Output each line of the listing below as a JSON array of strings, with one string per line and any blank lines omitted.

(Collected data)
** start **

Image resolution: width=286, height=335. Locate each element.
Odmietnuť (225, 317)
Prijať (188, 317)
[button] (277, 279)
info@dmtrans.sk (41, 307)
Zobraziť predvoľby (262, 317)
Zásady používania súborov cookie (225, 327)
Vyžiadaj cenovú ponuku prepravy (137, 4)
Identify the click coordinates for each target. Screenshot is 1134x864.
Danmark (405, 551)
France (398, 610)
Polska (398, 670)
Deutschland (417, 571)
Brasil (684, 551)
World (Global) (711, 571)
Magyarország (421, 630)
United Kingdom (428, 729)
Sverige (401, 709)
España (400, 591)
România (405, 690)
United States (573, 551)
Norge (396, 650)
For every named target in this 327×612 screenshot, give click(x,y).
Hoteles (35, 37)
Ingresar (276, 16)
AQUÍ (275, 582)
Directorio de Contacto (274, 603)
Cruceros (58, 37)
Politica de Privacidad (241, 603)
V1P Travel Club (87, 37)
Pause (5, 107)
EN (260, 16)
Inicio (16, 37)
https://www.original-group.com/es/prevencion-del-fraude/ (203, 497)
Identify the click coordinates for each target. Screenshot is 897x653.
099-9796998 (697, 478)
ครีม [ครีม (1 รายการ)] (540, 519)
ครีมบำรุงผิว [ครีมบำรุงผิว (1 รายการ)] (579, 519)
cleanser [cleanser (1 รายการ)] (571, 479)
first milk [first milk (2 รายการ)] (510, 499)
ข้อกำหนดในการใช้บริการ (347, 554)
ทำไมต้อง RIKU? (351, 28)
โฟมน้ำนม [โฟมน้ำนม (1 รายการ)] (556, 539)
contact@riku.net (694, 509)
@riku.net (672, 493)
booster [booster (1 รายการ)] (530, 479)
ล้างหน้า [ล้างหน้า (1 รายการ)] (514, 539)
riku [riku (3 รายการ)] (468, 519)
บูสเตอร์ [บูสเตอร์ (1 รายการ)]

** end **

- _FULL ANSWER_:
[
  "Image resolution: width=286, height=335. Locate each element.",
  "Odmietnuť (225, 317)",
  "Prijať (188, 317)",
  "[button] (277, 279)",
  "info@dmtrans.sk (41, 307)",
  "Zobraziť predvoľby (262, 317)",
  "Zásady používania súborov cookie (225, 327)",
  "Vyžiadaj cenovú ponuku prepravy (137, 4)",
  "Identify the click coordinates for each target. Screenshot is 1134x864.",
  "Danmark (405, 551)",
  "France (398, 610)",
  "Polska (398, 670)",
  "Deutschland (417, 571)",
  "Brasil (684, 551)",
  "World (Global) (711, 571)",
  "Magyarország (421, 630)",
  "United Kingdom (428, 729)",
  "Sverige (401, 709)",
  "España (400, 591)",
  "România (405, 690)",
  "United States (573, 551)",
  "Norge (396, 650)",
  "For every named target in this 327×612 screenshot, give click(x,y).",
  "Hoteles (35, 37)",
  "Ingresar (276, 16)",
  "AQUÍ (275, 582)",
  "Directorio de Contacto (274, 603)",
  "Cruceros (58, 37)",
  "Politica de Privacidad (241, 603)",
  "V1P Travel Club (87, 37)",
  "Pause (5, 107)",
  "EN (260, 16)",
  "Inicio (16, 37)",
  "https://www.original-group.com/es/prevencion-del-fraude/ (203, 497)",
  "Identify the click coordinates for each target. Screenshot is 897x653.",
  "099-9796998 (697, 478)",
  "ครีม [ครีม (1 รายการ)] (540, 519)",
  "ครีมบำรุงผิว [ครีมบำรุงผิว (1 รายการ)] (579, 519)",
  "cleanser [cleanser (1 รายการ)] (571, 479)",
  "first milk [first milk (2 รายการ)] (510, 499)",
  "ข้อกำหนดในการใช้บริการ (347, 554)",
  "ทำไมต้อง RIKU? (351, 28)",
  "โฟมน้ำนม [โฟมน้ำนม (1 รายการ)] (556, 539)",
  "contact@riku.net (694, 509)",
  "@riku.net (672, 493)",
  "booster [booster (1 รายการ)] (530, 479)",
  "ล้างหน้า [ล้างหน้า (1 รายการ)] (514, 539)",
  "riku [riku (3 รายการ)] (468, 519)",
  "บูสเตอร์ [บูสเตอร์ (1 รายการ)]"
]